À l’Université de Toliara, une conférence internationale a mis en lumière les origines, la portée culturelle et les enjeux contemporains du tsapiky, en présence d’acteurs académiques et institutionnels.
Le 18 avril, l’Université de Toliara a accueilli une conférence internationale consacrée au tsapiky, musique emblématique du Sud-Ouest malgache, dans une approche scientifique et culturelle inédite. Présentée par le Docteur Souleman Ibrahim Andriamandimby, directeur des Sports et de la Culture de l’Enseignement supérieur, la rencontre a rassemblé chercheurs, étudiants et représentants institutionnels autour d’une réflexion approfondie sur ce patrimoine vivant.
Cette conférence s’inscrit dans une dynamique nationale visant à valoriser les résultats de la recherche scientifique dans plusieurs domaines, notamment l’anthropologie, la musicologie et les sciences humaines. Ces travaux mettent en évidence les impacts directs du tsapiky sur la société, mais aussi son potentiel en tant que patrimoine mondial reconnu par l’Organisation des Nations unies pour l’éducation, la science et la culture (Unesco), susceptible de favoriser le développement culturel et économique, notamment à travers le tourisme.

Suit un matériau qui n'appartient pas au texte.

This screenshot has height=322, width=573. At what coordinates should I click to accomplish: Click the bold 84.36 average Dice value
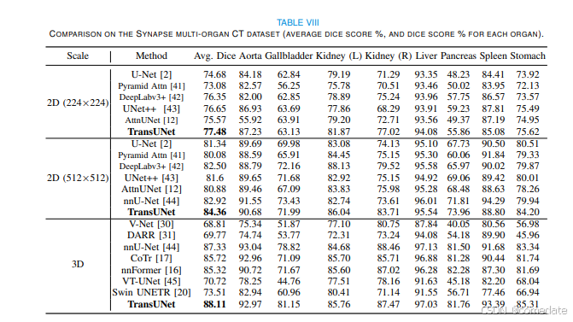pos(214,212)
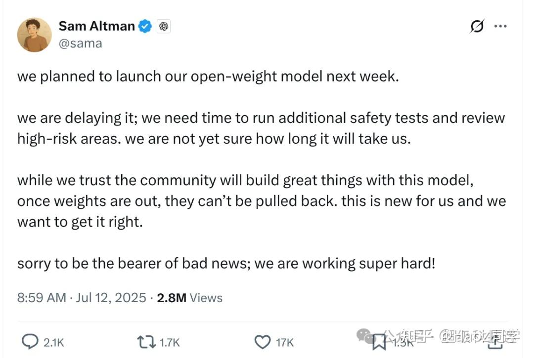Click the paragraph starting "we are delaying it"
534x358 pixels.
coord(261,128)
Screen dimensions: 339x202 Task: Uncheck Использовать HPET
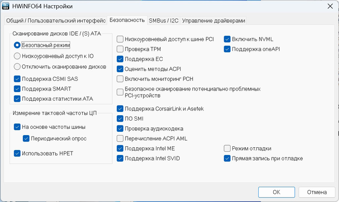coord(17,154)
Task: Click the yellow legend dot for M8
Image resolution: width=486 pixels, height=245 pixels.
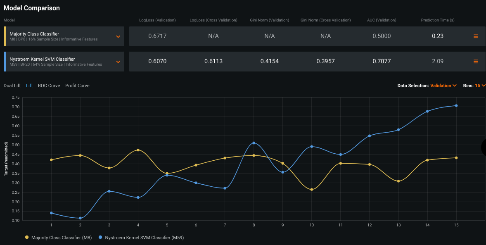Action: [x=27, y=238]
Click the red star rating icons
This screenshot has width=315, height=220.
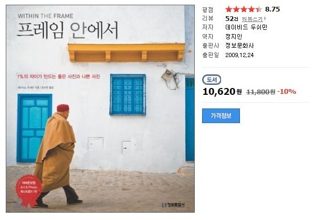click(x=244, y=9)
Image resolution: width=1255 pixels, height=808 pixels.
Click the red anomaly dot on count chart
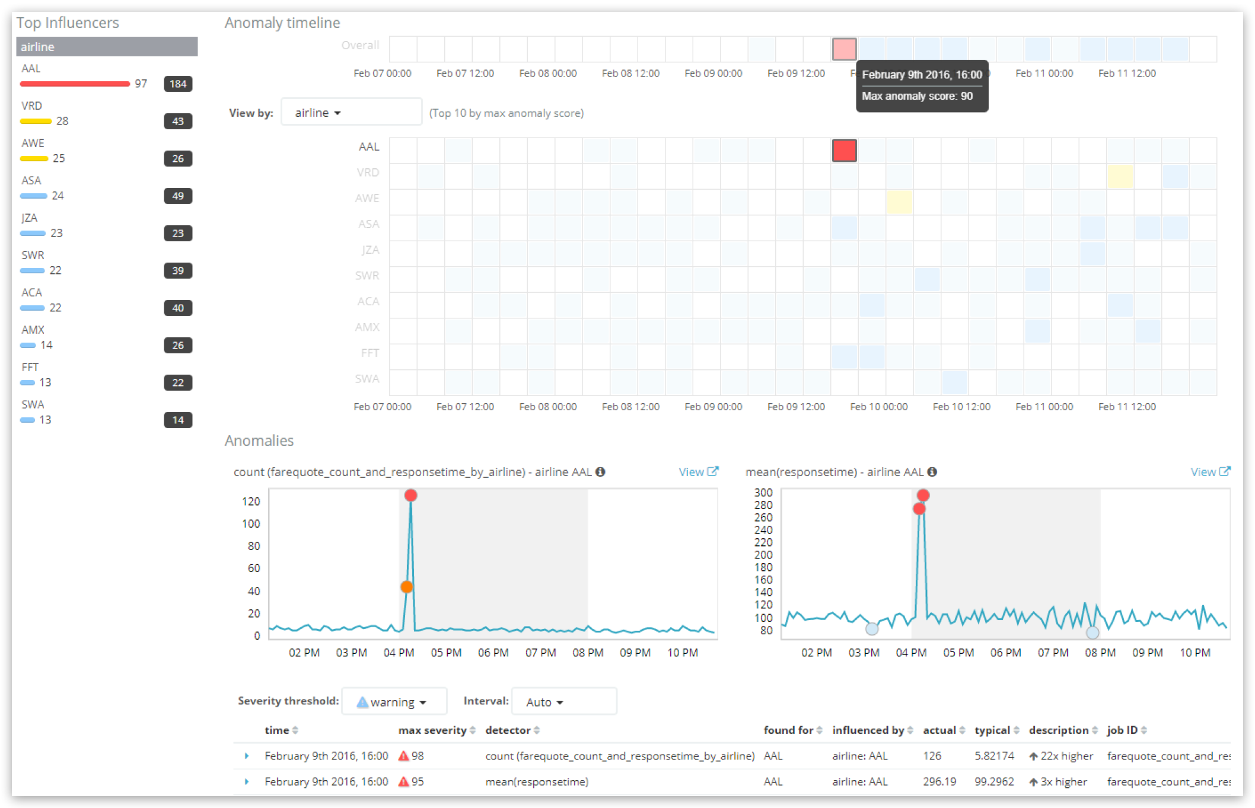click(x=409, y=494)
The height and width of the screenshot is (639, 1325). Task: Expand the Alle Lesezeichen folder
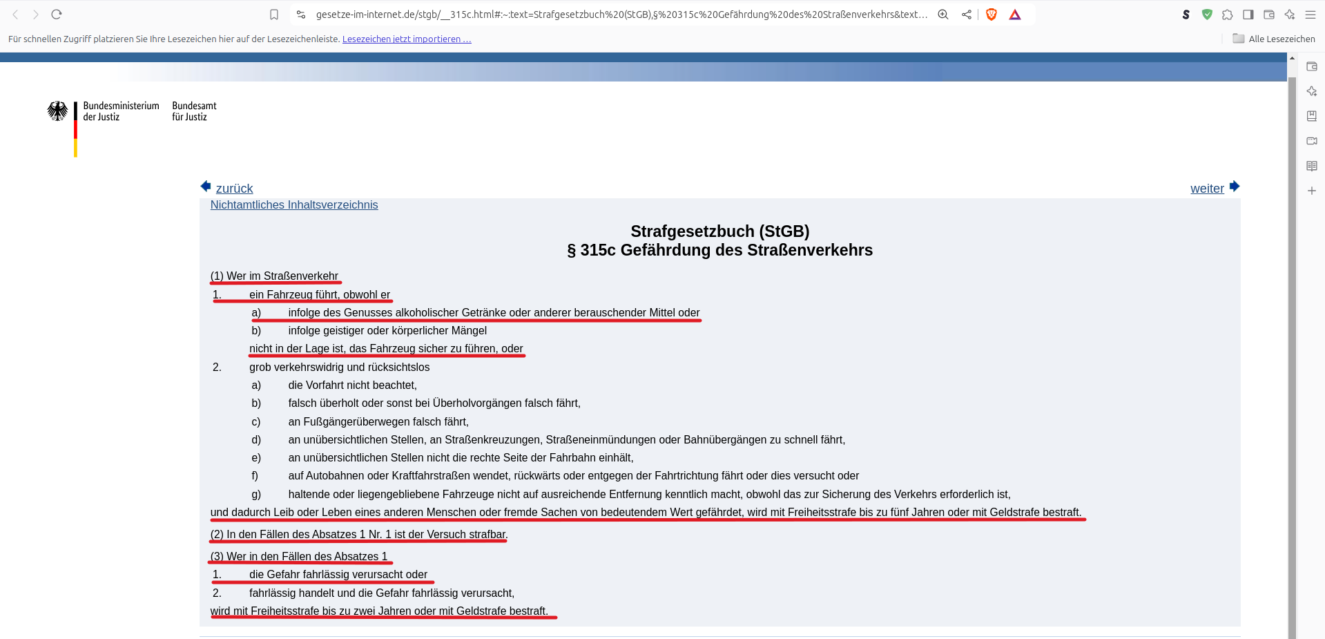click(1274, 39)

Au cœur des échanges, le tsapiky a été analysé bien au-delà de sa dimension festive. Les intervenants ont rappelé qu’il s’agit avant tout d’un facteur de cohésion sociale, un vecteur de lien et de joie collective, profondément ancré dans la vie du peuple de Toliara. Comme il a été souligné : « le tsapiky n’est pas seulement une danse, mais une expression de convivialité et d’unité ».

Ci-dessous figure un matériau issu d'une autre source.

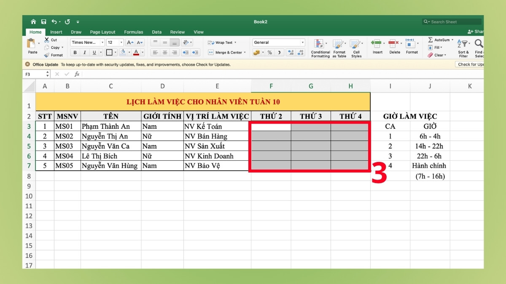Click the Check for Updates button

point(470,64)
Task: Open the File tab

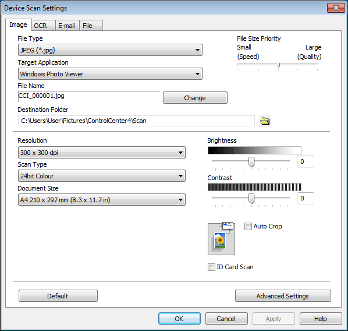Action: [x=91, y=26]
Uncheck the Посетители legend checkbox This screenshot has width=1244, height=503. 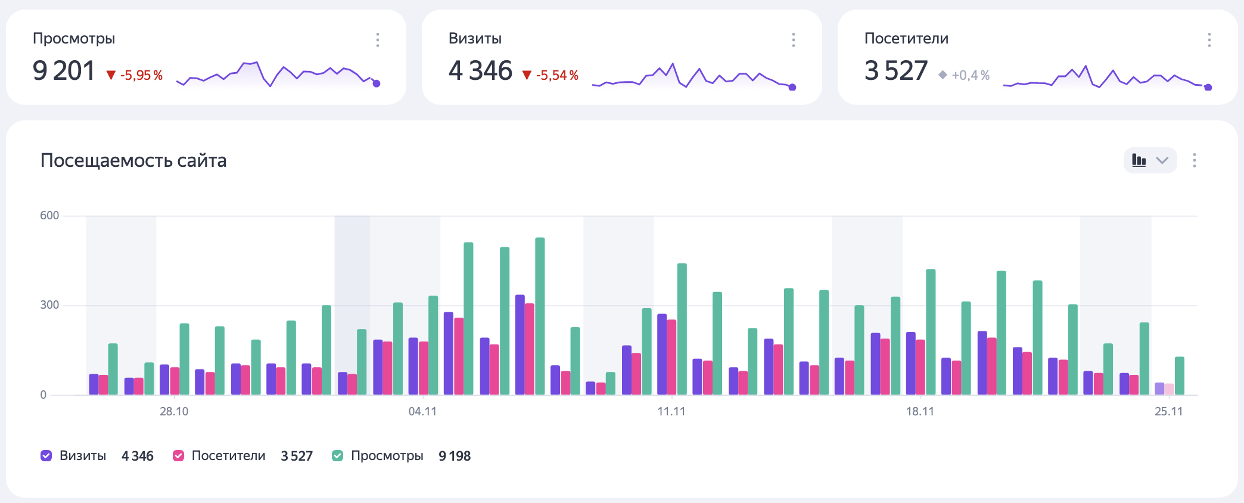(x=178, y=456)
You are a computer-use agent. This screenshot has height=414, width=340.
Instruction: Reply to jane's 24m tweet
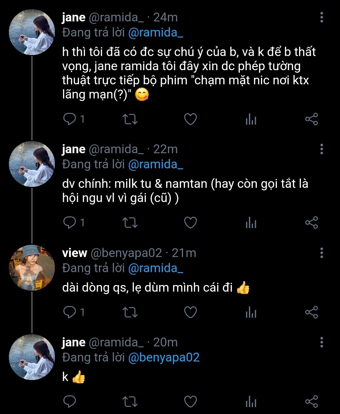point(70,119)
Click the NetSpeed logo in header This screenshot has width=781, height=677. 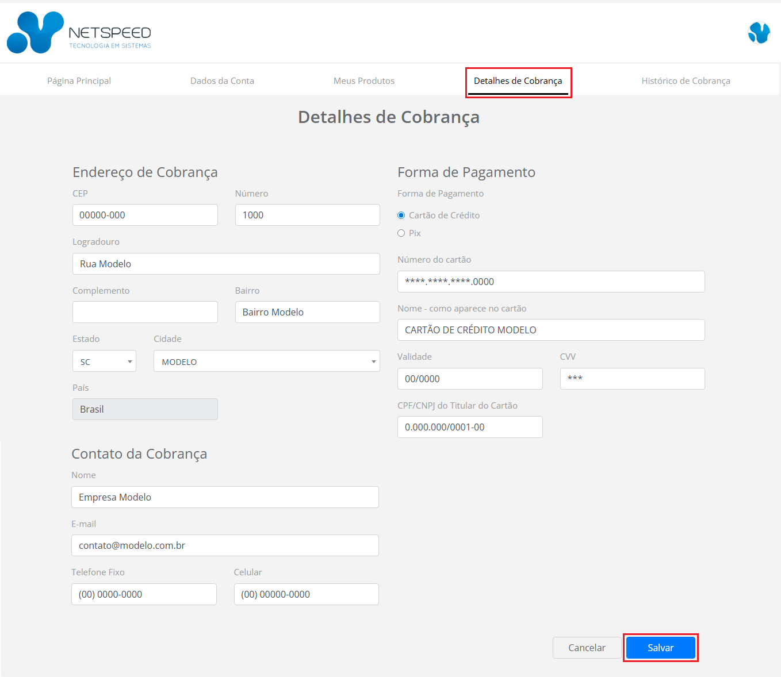pos(79,33)
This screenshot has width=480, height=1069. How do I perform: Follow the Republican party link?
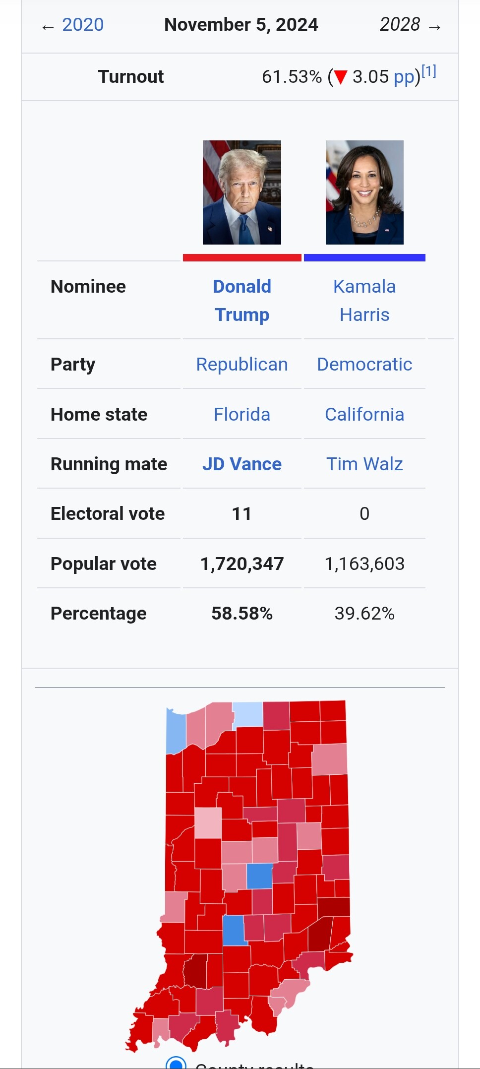click(x=242, y=364)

Les débats ont également abordé des thématiques essentielles comme le passage de l’oral à l’écrit, la transmission des savoirs, ou encore les messages éducatifs et parfois contestataires portés par cette musique.
Le ministre Gascar Fenosoa a insisté sur la nécessité de dépasser la perception uniquement festive de cette musique. Selon lui, le tsapiky doit être compris dans toute sa profondeur : « ce n’est pas seulement une fête ou une danse, mais un résultat de recherches et un patrimoine qui devient un ambassadeur de Madagascar dans le monde entier ». Il a également rappelé l’importance de mieux connaître son histoire, son évolution et ses perspectives d’avenir.